Lebanon’s ruling class, accused of misrule, graft and gross negligence, has however clung firmly to power even as the people endure shortages of fuel, medicine and clean water.

“This ruling class is killing us every day,” Hasrouty said. “If we did not die in the blast, we are dying of hunger, from a lack of basic human rights.”

Power cuts last up to 23 hours a day, streets are dark at night and traffic lights out of service, leaving some districts illuminated mainly by the silo fires.

Lara Khatchikian, 51, whose apartment was badly hit two years ago, has watched the blazes, calling the sight “a nightmare”.

“I have felt fear, we couldn’t sleep,” she said. “It takes superhuman strength to live when you are constantly reminded of the blast.”

“DELIVER JUSTICE”

The government in April ordered the silos’ demolition, but this has been suspended, partially because of objections from victims’ relatives who want them preserved as a memorial.

French civil engineer Emmanuel Durand, who monitors the silos with sensors, has warned that he expected four more towers to collapse Thursday.

Meanwhile, the probe is also at risk of falling apart, as officials close to the powerful Hezbollah movement have curtailed the work of the lead investigator Tarek Bitar with a series of lawsuits.

A judicial official close to the investigations said judge Bitar’s work had been paused since Dec 23.

Hezbollah, which has repeatedly accused Bitar of bias, on Thursday condemned what it described as a two-year “intense political and media campaign, which contained false accusations” against it, and called for a “fair” investigation.
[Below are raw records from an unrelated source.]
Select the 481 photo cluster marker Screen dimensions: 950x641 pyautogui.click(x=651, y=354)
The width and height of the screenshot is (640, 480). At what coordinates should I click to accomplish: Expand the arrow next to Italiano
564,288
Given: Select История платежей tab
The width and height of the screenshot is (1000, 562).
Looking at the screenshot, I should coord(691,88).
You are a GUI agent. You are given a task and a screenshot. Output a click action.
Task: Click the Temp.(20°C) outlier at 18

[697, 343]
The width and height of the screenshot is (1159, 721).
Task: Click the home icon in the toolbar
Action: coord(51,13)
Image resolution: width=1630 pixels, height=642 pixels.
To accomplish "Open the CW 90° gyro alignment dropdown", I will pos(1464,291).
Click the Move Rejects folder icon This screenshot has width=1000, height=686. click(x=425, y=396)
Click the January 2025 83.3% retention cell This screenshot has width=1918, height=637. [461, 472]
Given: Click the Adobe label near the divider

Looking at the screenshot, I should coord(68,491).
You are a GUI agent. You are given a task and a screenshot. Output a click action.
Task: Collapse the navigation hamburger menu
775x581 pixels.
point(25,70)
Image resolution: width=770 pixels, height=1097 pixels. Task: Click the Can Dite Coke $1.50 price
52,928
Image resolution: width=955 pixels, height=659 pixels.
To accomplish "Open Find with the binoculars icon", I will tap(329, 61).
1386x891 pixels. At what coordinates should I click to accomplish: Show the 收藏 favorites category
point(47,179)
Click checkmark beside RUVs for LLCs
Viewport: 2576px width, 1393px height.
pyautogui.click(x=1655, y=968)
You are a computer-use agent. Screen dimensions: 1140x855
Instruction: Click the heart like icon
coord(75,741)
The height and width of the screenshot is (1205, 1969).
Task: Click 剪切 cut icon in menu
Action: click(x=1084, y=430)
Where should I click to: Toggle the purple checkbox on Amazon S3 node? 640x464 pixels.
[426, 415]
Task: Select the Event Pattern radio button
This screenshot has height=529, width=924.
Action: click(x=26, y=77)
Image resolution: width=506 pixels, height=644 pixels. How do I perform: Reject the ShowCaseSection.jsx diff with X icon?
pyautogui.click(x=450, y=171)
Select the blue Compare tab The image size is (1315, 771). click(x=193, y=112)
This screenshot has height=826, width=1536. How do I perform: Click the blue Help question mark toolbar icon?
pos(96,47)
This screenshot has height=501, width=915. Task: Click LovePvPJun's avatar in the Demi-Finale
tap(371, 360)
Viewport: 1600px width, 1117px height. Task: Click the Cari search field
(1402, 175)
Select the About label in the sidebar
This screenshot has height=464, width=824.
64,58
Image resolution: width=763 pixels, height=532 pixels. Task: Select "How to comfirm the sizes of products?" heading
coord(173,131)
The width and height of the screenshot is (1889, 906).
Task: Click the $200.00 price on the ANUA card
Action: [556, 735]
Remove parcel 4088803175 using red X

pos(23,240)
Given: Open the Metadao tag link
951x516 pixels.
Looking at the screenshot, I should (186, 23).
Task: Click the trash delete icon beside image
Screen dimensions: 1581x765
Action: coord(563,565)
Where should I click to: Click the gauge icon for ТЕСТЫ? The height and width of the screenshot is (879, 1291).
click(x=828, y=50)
UN chief Antonio Guterres on Thursday reiterated his call for an “impartial, thorough and transparent investigation into the explosion”.

UN experts and groups including Amnesty International and Human Rights Watch had earlier relaunched an appeal to the United Nations to send a fact-finding mission.

The rights groups jointly declared that “it is now, more than ever, clear that the domestic investigation cannot deliver justice”.

Aya Majzoub of HRW said that an international investigation “may be the only hope for the millions of Lebanese people … to get the answers they deserve”.